By Andrew Amelinckx
Appeared in The Register-Star, January 6, 2008
The band played a somber funeral march as Cornelius Bortle, the grand Marshall, led the funeral cortege as it wended its way through the streets of Hudson, from the docks to the Presbyterian Church on Warren Street. The streets were crowded that day, June 16, 1863, for the largest and most imposing funeral service the city had seen. Schreiber’s Band played for the Masonic fraternity that preceded the bearers and the hearse, which carried the body of Col. David Smith Cowles, who had died in battle fighting the Confederates. An honor guard made up of soldiers from the 14th Regiment who had returned from battle marched beside the body. Cowles’ horse followed the hearse, Cowles’ boots reversed in the stirrups according to A. S. Callan writing in the May 28, 1959 edition of the Chatham Courier. It had taken almost 20 days for Cowles’ body to make its way home, arriving in Hudson the day before the funeral on the steamship Oregon, having traveled from a place with a similar name as his home–Port Hudson, in Louisiana.
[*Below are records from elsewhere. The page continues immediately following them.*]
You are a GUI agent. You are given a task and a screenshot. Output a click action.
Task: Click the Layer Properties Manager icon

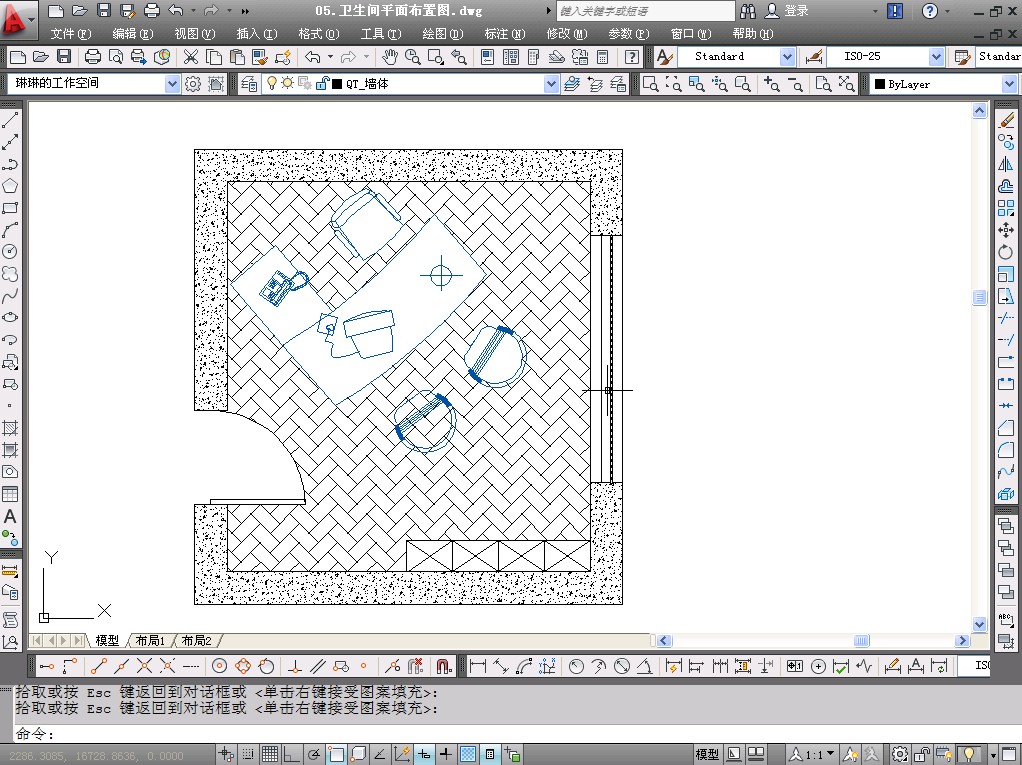(x=249, y=85)
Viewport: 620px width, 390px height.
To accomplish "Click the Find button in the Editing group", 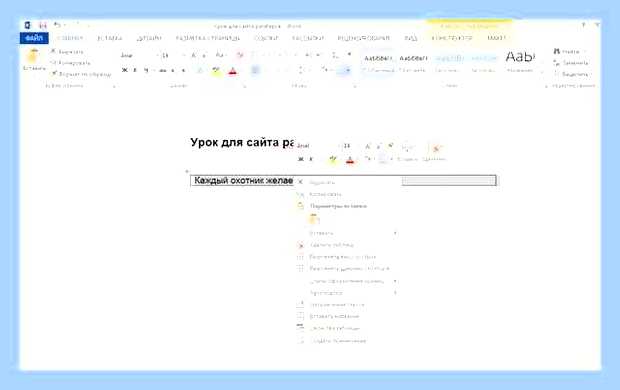I will point(567,51).
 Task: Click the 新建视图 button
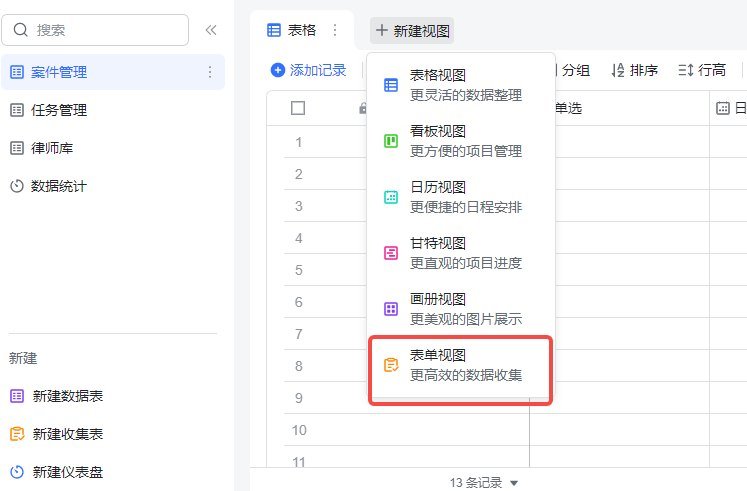coord(412,31)
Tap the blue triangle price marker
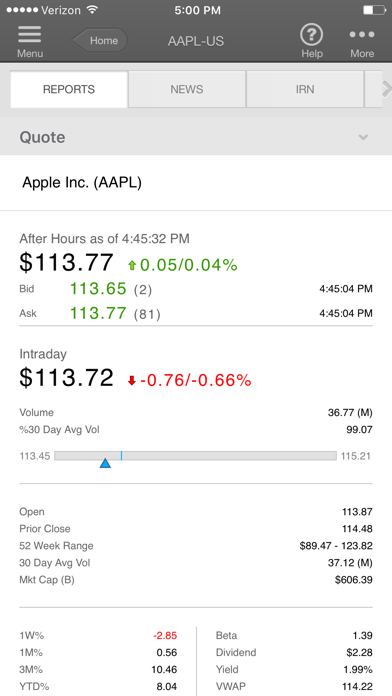 [105, 463]
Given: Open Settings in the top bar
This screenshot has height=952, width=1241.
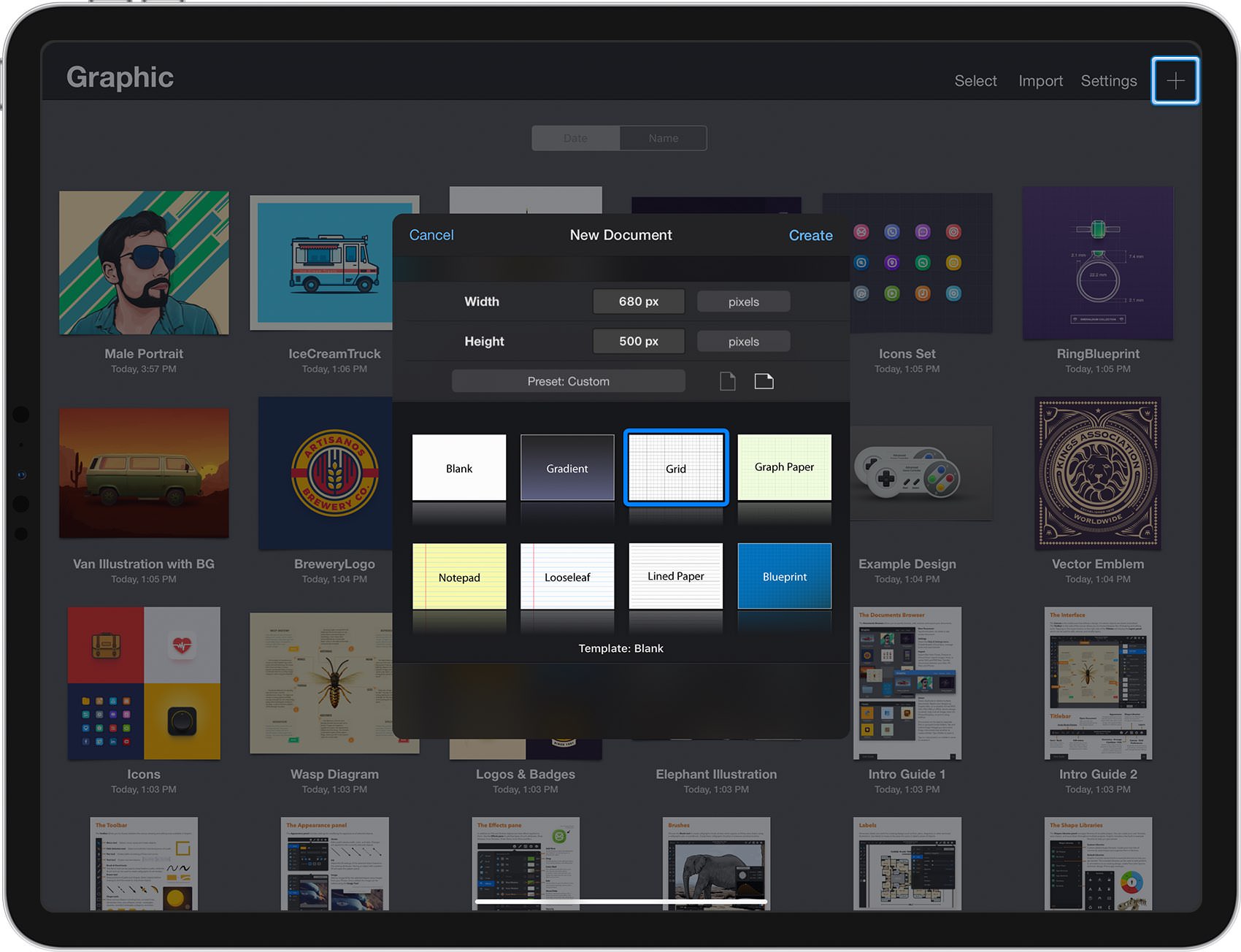Looking at the screenshot, I should (x=1109, y=81).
Port Hudson was a small bay on the Mississippi River near Baton Rouge and a Confederate stronghold. The battle to take it from the Union forces was a “severe and desperate fight,” according to the June 11, 1863 edition of the Hudson Weekly Star, but was important in helping take control of the river, thus splitting the Confederacy in two. Cowles commanded the 128th New York State Volunteer Infantry Columbia- Dutchess Regiment, which he had raised in Hudson 10 months before. The 11 battalions that made up the regiment included men from all over Columbia and Dutchess counties, from as far north as New Lebanon and as far south as Fishkill. General William Tecumseh Sherman, the divisional commander of the Mississippi, had declared them to be one of the finest in his Military Department during a regimental review in 1863, according to Callan. The 128th’s colonel was born in Canaan, Conn. on Feb. 26, 1817. A graduate of Yale University he moved to Hudson after his law studies and was elected Columbia County district attorney, keeping the position for three years.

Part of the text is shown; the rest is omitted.